First aid training helps mom save son's life
Published 11:33 am Wednesday, December 7, 2005
angie.thompson@gaflnews.com
TIFTON — Those who aren’t convinced that training to handle emergency situations is worth the time should talk with a local woman credited with saving her son from choking to death.
Angie Dowdy of Enigma said she and her son Derek, 10, were traveling on U.S. Highway 82 east to a Christmas tea at her sister’s Alapaha home Nov. 30 when her son inhaled a jaw breaker and couldn’t speak.
“We were talking and then he couldn’t speak,” said Dowdy. “I realized he was choking so I pulled off into the median and performed the Heimlich maneuver.”
Dowdy said the jaw breaker remained in Derek’s throat until they arrived at the emergency room and a doctor there removed it, but he could talk and breath without too much difficulty.
“He begged me to stay home because he didn’t want to go to the party and I wouldn’t let him,” said Dowdy. “I’m glad I made him go because it might have happened while I wasn’t around.”
Dowdy, who is employed in the district attorney’s Tifton office, took a Community CPR and First Aid class offered by the local American Red Cross 10 years ago, but remembered enough about the choking training to perform the procedure.
Dowdy said two employee representatives of each Tift County department were required to take the classes.
“I normally panic, but I didn’t,” said Dowdy. “I remembered enough and just did what had to be done.”
“In a situation like that, you have to ask yourself what you should do and it will come back,” said Jimmy Phagan, the health and safety administrator at the local American Red Cross.
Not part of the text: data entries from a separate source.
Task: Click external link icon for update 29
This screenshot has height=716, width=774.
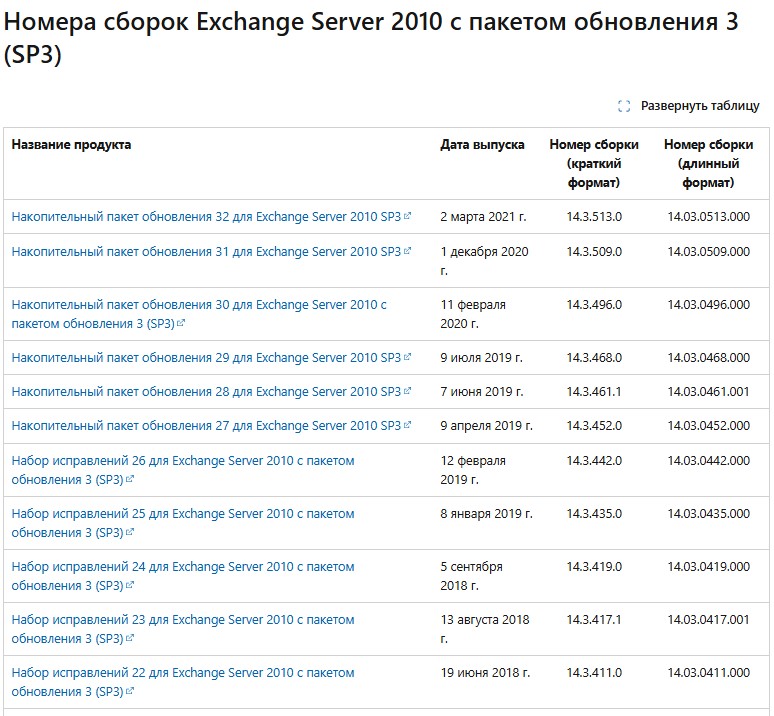Action: (408, 358)
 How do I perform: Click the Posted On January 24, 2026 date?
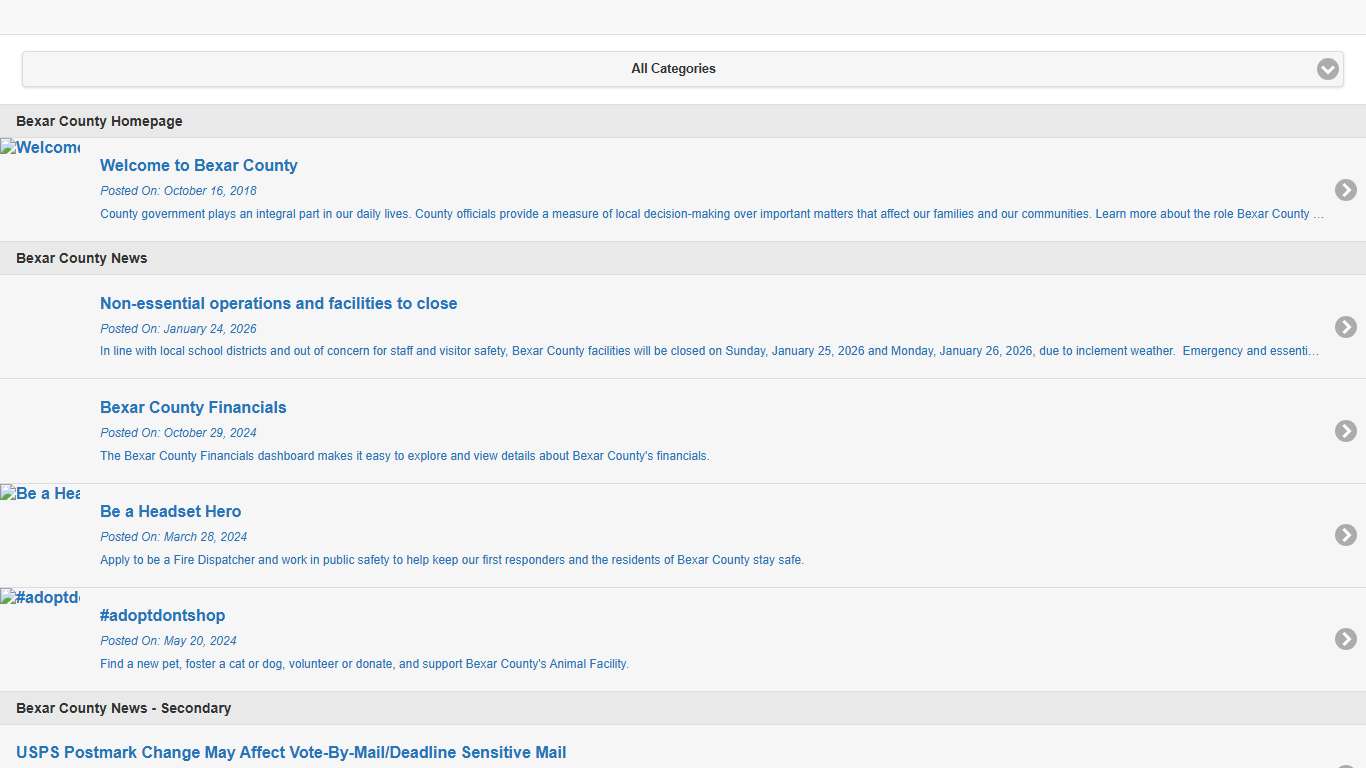(178, 329)
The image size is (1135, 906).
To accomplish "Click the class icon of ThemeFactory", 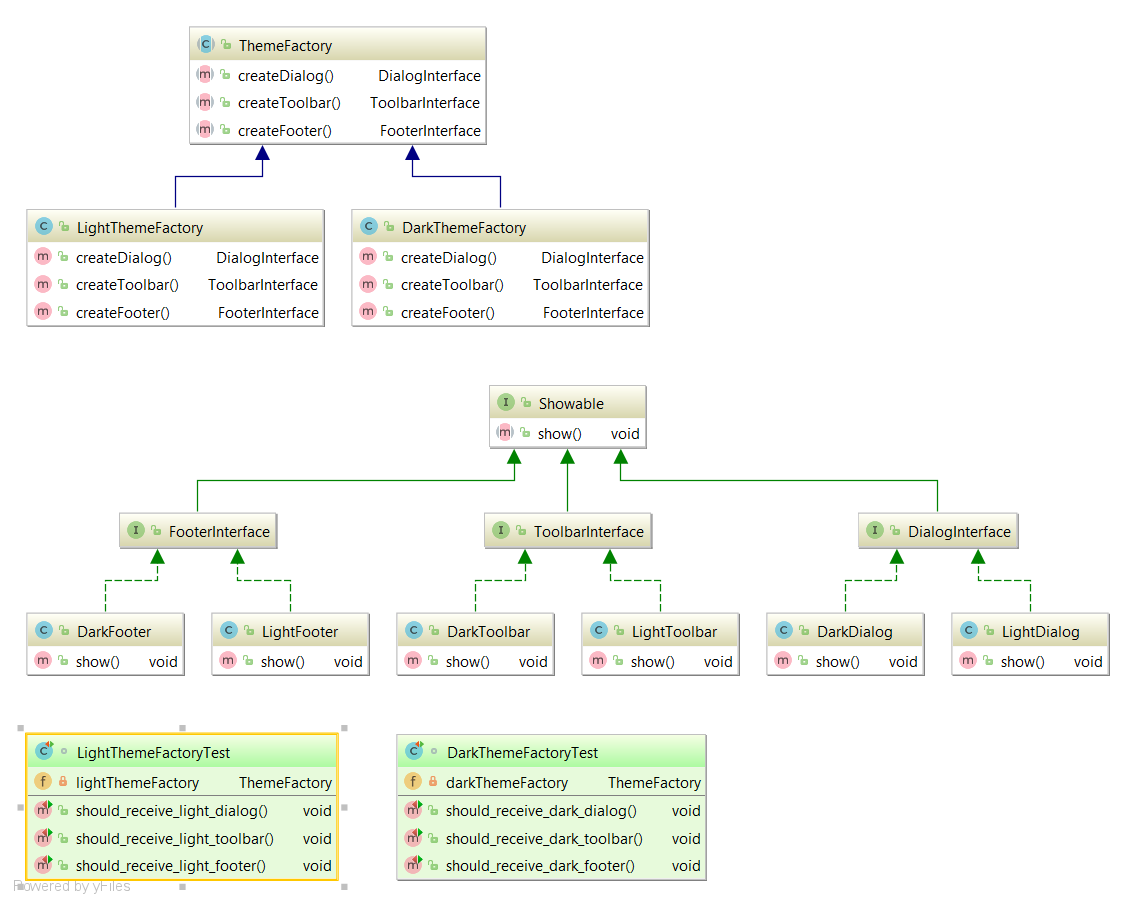I will pyautogui.click(x=206, y=44).
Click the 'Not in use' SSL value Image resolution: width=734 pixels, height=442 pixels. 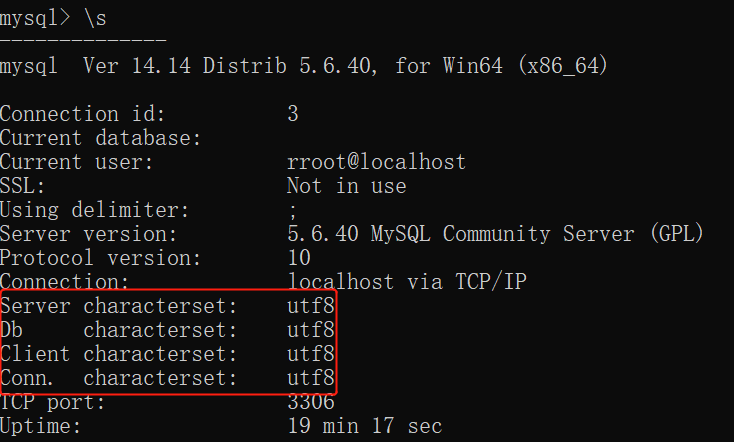(x=346, y=186)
“Some people will panic, but if you know what to do, instincts will take over,” said Phagan.
Phagan said the Red Cross encourages everyone to take the first aid classes, which in addition to CPR and choking training include rescue breathing training, instruction on how to properly use the Automated External Defibrillator (AED), instruction on controlling bleeding and applying splints and more.
“We encourage all industries to have someone on each shift take the course,” said Phagan. “We take the program into the community in any combination of classes people require. We’ll teach the classes any time.”
Red Cross Director Laurie Vitale said her rescue training proved a valuable time investment when her then 2 and a half-year-old choked on a lollipop. Vitale said she, her daughter and two older sons were traveled on a dark, deserted road when she gave her daughter the lollipop.
“She grabbed it off the stick and it got caught in her throat,” said Vitale. “I pulled over and got her out of her car seat and pulled her to the front. I looked in her mouth and couldn’t see it, so I gave her a sharp blow to the back as I was trained to do and the candy flew across the car.”
Vitale said all Red Cross disaster volunteers are required to take the CPR and first aid training classes. She encourages everyone, especially those who work around children, to take the classes.